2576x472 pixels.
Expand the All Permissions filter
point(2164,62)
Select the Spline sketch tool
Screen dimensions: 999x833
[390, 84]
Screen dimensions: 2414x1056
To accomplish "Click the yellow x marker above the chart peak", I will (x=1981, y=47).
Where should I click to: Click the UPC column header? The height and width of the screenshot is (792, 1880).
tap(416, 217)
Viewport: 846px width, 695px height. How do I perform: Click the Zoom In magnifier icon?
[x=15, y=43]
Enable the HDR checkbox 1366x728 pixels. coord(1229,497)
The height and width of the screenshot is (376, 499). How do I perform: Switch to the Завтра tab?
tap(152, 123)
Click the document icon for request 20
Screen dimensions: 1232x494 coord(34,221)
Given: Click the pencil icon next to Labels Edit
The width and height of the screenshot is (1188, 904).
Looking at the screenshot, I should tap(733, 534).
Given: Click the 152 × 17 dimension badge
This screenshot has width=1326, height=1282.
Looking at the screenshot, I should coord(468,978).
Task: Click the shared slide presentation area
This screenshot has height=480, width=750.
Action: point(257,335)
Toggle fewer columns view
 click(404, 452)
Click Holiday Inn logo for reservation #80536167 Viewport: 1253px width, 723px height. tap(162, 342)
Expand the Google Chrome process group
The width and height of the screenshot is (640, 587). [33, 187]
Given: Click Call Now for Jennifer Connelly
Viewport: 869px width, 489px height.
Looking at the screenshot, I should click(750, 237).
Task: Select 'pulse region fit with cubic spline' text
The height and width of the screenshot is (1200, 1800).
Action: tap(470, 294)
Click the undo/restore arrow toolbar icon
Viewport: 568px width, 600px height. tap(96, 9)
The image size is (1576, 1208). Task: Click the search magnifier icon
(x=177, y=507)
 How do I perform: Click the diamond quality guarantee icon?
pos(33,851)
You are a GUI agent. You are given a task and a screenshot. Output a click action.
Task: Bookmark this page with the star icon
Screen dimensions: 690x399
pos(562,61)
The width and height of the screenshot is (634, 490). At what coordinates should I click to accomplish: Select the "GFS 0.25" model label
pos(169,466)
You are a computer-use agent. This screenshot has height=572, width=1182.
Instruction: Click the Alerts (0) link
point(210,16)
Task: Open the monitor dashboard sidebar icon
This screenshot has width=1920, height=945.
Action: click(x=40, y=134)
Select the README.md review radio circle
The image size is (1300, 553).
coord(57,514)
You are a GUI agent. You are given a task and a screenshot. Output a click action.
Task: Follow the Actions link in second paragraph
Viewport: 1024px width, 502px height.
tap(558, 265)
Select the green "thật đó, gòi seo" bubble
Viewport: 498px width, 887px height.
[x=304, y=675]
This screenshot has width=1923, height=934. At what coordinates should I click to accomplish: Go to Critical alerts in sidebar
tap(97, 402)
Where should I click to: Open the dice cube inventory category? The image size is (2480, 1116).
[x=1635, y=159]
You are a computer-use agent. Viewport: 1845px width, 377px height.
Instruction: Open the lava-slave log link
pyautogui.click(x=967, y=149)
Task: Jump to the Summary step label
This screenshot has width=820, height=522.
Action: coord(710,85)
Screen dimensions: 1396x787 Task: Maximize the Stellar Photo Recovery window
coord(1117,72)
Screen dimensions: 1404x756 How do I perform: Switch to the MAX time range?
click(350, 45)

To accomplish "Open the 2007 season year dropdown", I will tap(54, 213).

···

*WORK ITEM*
Your task is to reproduce all of the records exactly.

*EXERCISE SOLUTION*
2576x472 pixels.
Expand the All Permissions filter
point(2164,62)
Select the Spline sketch tool
Screen dimensions: 999x833
[390, 84]
Screen dimensions: 2414x1056
To accomplish "Click the yellow x marker above the chart peak", I will (x=1981, y=47).
Where should I click to: Click the UPC column header? The height and width of the screenshot is (792, 1880).
tap(416, 217)
Viewport: 846px width, 695px height. How do I perform: Click the Zoom In magnifier icon?
[x=15, y=43]
Enable the HDR checkbox 1366x728 pixels. coord(1229,497)
The height and width of the screenshot is (376, 499). How do I perform: Switch to the Завтра tab?
tap(152, 123)
Click the document icon for request 20
Screen dimensions: 1232x494 coord(34,221)
Given: Click the pencil icon next to Labels Edit
The width and height of the screenshot is (1188, 904).
Looking at the screenshot, I should tap(733, 534).
Given: Click the 152 × 17 dimension badge
This screenshot has width=1326, height=1282.
Looking at the screenshot, I should coord(468,978).
Task: Click the shared slide presentation area
This screenshot has height=480, width=750.
Action: point(257,335)
Toggle fewer columns view
 click(404, 452)
Click Holiday Inn logo for reservation #80536167 Viewport: 1253px width, 723px height. tap(162, 342)
Expand the Google Chrome process group
The width and height of the screenshot is (640, 587). [33, 187]
Given: Click Call Now for Jennifer Connelly
Viewport: 869px width, 489px height.
Looking at the screenshot, I should click(750, 237).
Task: Select 'pulse region fit with cubic spline' text
The height and width of the screenshot is (1200, 1800).
Action: tap(470, 294)
Click the undo/restore arrow toolbar icon
Viewport: 568px width, 600px height. tap(96, 9)
The image size is (1576, 1208). Task: Click the search magnifier icon
(x=177, y=507)
 How do I perform: Click the diamond quality guarantee icon?
pos(33,851)
You are a GUI agent. You are given a task and a screenshot. Output a click action.
Task: Bookmark this page with the star icon
Screen dimensions: 690x399
pos(562,61)
The width and height of the screenshot is (634, 490). At what coordinates should I click to accomplish: Select the "GFS 0.25" model label
pos(169,466)
You are a computer-use agent. This screenshot has height=572, width=1182.
Instruction: Click the Alerts (0) link
point(210,16)
Task: Open the monitor dashboard sidebar icon
This screenshot has width=1920, height=945.
Action: click(x=40, y=134)
Select the README.md review radio circle
The image size is (1300, 553).
coord(57,514)
You are a GUI agent. You are given a task and a screenshot. Output a click action.
Task: Follow the Actions link in second paragraph
Viewport: 1024px width, 502px height.
tap(558, 265)
Select the green "thật đó, gòi seo" bubble
Viewport: 498px width, 887px height.
[x=304, y=675]
This screenshot has width=1923, height=934. At what coordinates should I click to accomplish: Go to Critical alerts in sidebar
tap(97, 402)
Where should I click to: Open the dice cube inventory category? The image size is (2480, 1116).
[x=1635, y=159]
You are a computer-use agent. Viewport: 1845px width, 377px height.
Instruction: Open the lava-slave log link
pyautogui.click(x=967, y=149)
Task: Jump to the Summary step label
This screenshot has width=820, height=522.
Action: coord(710,85)
Screen dimensions: 1396x787 Task: Maximize the Stellar Photo Recovery window
coord(1117,72)
Screen dimensions: 1404x756 How do I perform: Switch to the MAX time range?
click(350, 45)

To accomplish "Open the 2007 season year dropdown", I will tap(54, 213).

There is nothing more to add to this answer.